BonneffLe nom des frères Bonneff (Léon et Maurice) sort enfin du Léthé aux fâcheuses allures de ruisseau où il croupissait depuis trop longtemps. S’ils n’avaient pas été fauchés en 1914, dans la trentaine, il est à gager que le duo littéraire qu’ils formaient aurait pu équivaloir en notoriété avec celui des Goncourt. Bien sûr, ils ne jouent pas dans la même cour… Les salons qu’ils fréquentent sont ceux, étriqués et grouillants, des quartiers ouvriers, et c’est la lisière nord de Paris qu’ils sondent plutôt que l’Orient de la métropole.

Aubervilliers. Qui se douterait que derrière les syllabes de ce toponyme si doux, quasi musical, se terrait, au début du siècle passé, la banlieue la plus dure de la capitale ? Céline, qui baptisait les zones de relégation de ce genre « le paillasson des villes », devait connaître cet ouvrage, apport majeur à la veine prolétarienne et ce « moment cardinal de l’exploration sociale en littérature », pour reprendre la juste expression du préfacier / redécouvreur Éric Dussert.

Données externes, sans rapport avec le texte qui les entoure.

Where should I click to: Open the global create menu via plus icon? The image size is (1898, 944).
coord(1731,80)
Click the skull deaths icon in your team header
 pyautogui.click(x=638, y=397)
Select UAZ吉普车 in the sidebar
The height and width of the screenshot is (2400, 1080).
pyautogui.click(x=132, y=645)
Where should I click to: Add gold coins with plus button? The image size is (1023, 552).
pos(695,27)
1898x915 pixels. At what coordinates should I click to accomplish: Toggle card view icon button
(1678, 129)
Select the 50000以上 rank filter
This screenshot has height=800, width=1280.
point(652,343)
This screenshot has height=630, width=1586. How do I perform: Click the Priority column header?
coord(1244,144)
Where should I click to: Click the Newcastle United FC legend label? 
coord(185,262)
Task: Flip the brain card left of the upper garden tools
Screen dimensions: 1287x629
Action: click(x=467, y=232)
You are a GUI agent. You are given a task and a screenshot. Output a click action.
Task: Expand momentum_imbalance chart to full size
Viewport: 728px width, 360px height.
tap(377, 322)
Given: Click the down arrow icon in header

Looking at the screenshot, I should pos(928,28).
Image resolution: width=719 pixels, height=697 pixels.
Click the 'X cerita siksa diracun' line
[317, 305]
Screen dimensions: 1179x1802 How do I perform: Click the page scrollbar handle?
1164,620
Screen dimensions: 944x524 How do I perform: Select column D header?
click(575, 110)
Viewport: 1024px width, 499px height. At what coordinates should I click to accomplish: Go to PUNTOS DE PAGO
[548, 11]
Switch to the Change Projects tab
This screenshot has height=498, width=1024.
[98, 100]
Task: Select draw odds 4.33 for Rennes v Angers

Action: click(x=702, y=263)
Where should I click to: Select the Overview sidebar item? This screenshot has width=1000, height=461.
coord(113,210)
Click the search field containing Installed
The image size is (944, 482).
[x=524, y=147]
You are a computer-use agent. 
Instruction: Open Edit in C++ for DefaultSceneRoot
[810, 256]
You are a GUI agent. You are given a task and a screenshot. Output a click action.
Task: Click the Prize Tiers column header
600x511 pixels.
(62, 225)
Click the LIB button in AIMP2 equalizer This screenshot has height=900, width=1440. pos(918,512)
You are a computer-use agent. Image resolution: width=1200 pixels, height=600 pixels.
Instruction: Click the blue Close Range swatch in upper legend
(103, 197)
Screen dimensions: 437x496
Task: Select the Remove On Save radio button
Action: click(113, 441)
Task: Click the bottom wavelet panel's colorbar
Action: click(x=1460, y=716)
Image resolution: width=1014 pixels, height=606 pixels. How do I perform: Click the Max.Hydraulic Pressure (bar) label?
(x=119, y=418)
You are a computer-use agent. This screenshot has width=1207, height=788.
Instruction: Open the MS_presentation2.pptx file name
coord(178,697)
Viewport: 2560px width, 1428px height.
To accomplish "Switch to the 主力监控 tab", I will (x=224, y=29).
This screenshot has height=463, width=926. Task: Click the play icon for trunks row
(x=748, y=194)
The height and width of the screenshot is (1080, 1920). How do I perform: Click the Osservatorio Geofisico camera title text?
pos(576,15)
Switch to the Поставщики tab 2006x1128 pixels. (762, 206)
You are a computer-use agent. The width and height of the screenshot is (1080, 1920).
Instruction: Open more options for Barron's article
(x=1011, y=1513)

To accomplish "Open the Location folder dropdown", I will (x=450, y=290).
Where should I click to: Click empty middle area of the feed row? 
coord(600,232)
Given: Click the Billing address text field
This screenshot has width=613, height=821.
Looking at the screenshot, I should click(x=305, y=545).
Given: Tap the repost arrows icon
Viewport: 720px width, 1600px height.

Les petites gens qui peuplent ce « pandémonium dont le principal démon se nomme misère » (Dussert à nouveau), ce ne sont pas des ouvriers modestes, encore moins des artisans ; mais les ramasseurs, les vidangeurs, les fouilleurs de tréfonds, les manieurs de substance mort (les acides et les engrais notamment), les équarisseurs. Les mains plongées à longueur d’existence dans ce que le système a de moins ragoûtant, soit ses tripes et ses latrines, les crevards d’Aubervillers se situent à la base de la pyramide des besoins, voire juste en dessous. Sans eux, la corne d’abondance s’écroulerait, ou mieux, se laisserait submerger par ses déchets et ses déjections non-retraités ; cette « armée de réserve » qui consent à exercer le labeur du pire constitue en réalité les pilotis faméliques et décatis qui tiennent en équilibre la société bourgeoise. C’est le ressort honteusement caché du miracle, le « prestige » du tour de magie capitaliste.

On en croisera donc, des miteux, des perdus et des ravagés des deux sexes. Et même quand ils se laissent aller à consommer des « poisons » au bistrot pour un peu soulever la crasse collée à leur âme, même quand ils gueulent sur leur progéniture morveuse ou qu’ils sombrent dans la violence aveugle, on se prend à les aimer, les citoyens en loque de la « ville terrible et charmante ». On rit avec eux face au ridicule de leurs petites misères, puis on les laisse repartir trimer dans la Misère, la majuscule, la singulière, la fatale. Ils se révoltent ? On les soutient, pardi, sinon, quel dégueulasse on serait. Leur rêve syndical vole en éclat, leur gifle au contremaître les amène définitivement à ras de terre ? On les relève, on leur donne l’accolade, et on pleure avec eux, une larme pour la peine, une larme pour la rage.

Frédéric Saenen

Léon Bonneff, Aubervilliers, illustrations de Nicolas André, Éditions de L’Arbre vengeur, Collection de l’Alambic, 2015, 340 p.